I’ve just come back from the Visual Music residency, part of the wider Dyski programme in Cornwall, hosted by writer and musician Dion Star and led by artists and performers Lea Fabrikant and Tarik Barri. It was chaotically exciting: one of those weeks where ideas, tools, conversations, and possibilities kept colliding in the best way.
I arrived a day early because I had a full day’s drive to get there, and that gave me a little time to settle in by walking and sketching before everyone else arrived. The woods, the shoreline, and the general sense of being properly away from routine all became part of the week as much as the studio sessions did.
The residency was focussed on Ableton Live and VideoSync, Tarik’s software for treating video musically inside Ableton. The first couple of days opened up ways of thinking about video not as something fixed to be played back, but as material that can be phrased, timed, warped, and performed. What stayed with me most was the sense that this wasn’t only about software, but about rhythm, responsiveness, and how moving image can become part of performance rather than a layer added on top.
I went there with Performance Fingerprints very much in mind. I took MarkSynth, my audio-video responsive visual synthesiser, with one main goal: to connect the generated visuals more directly to events in the performance that the system is responding to. But being in a room with artists and musicians working across performance, moving image, sound, and live systems quickly widened that question for me. The residency gave me not just new tools, but an expanded appreciation of the world of music making and performance that this work sits within.
By the final part of the week, I had made a Syphon integration to publish buffers from MarkSynth so that it could connect to other live video tools, including VideoSync, Resolume, and any other Syphon-compatible software. That felt like a real step forward. A longer-term direction for me now is to integrate MarkSynth more deeply with Ableton itself, which could open up a lot of new performance possibilities for where Performance Fingerprints goes next.

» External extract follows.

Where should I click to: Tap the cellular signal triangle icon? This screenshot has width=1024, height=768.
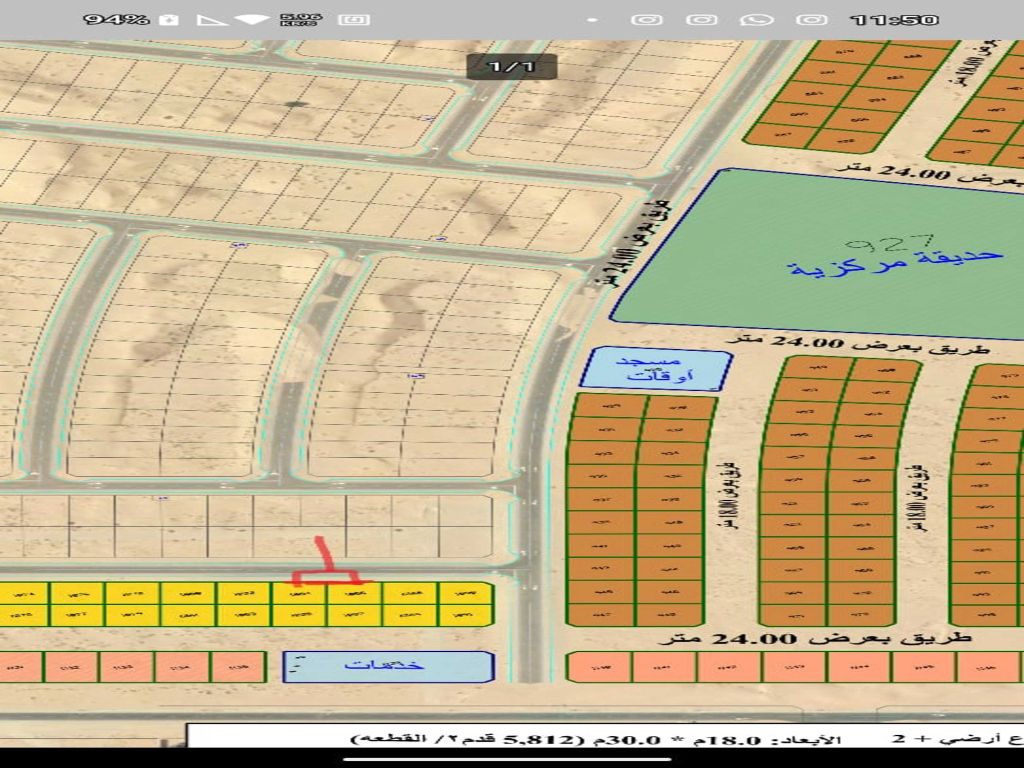tap(212, 20)
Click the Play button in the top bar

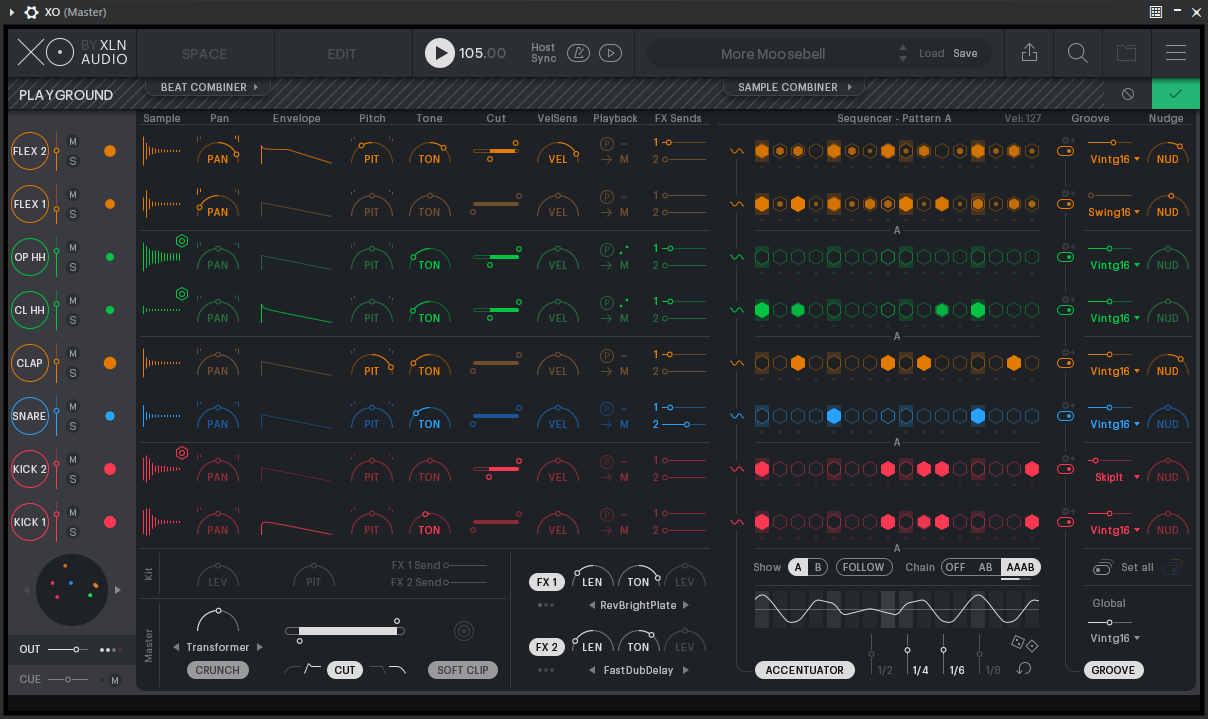point(439,53)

I also made asciiVideo for one of Dion’s forthcoming projects, which came directly out of the shared spirit of making and exchange across the week. Alongside the technical discoveries, I’ve come away with new friendships, vivid memories of the work everyone shared, and a sense of how generous and open this particular community can be.
Some of my strongest memories are of the whole shape of the week: the projects people made and showed, the conversations about process and practice, the walks through the bluebell woods and down to the water, the meals together, and one evening in particular when we projected visuals onto the trees around the house.
I’m still not entirely sure where this leaves the longer arc of Performance Fingerprints, and I’m happy not to force that answer too quickly. What I do know is that the residency has opened up a lot of new routes forward, technically, performatively, and collaboratively, and that feels like a very good place to be.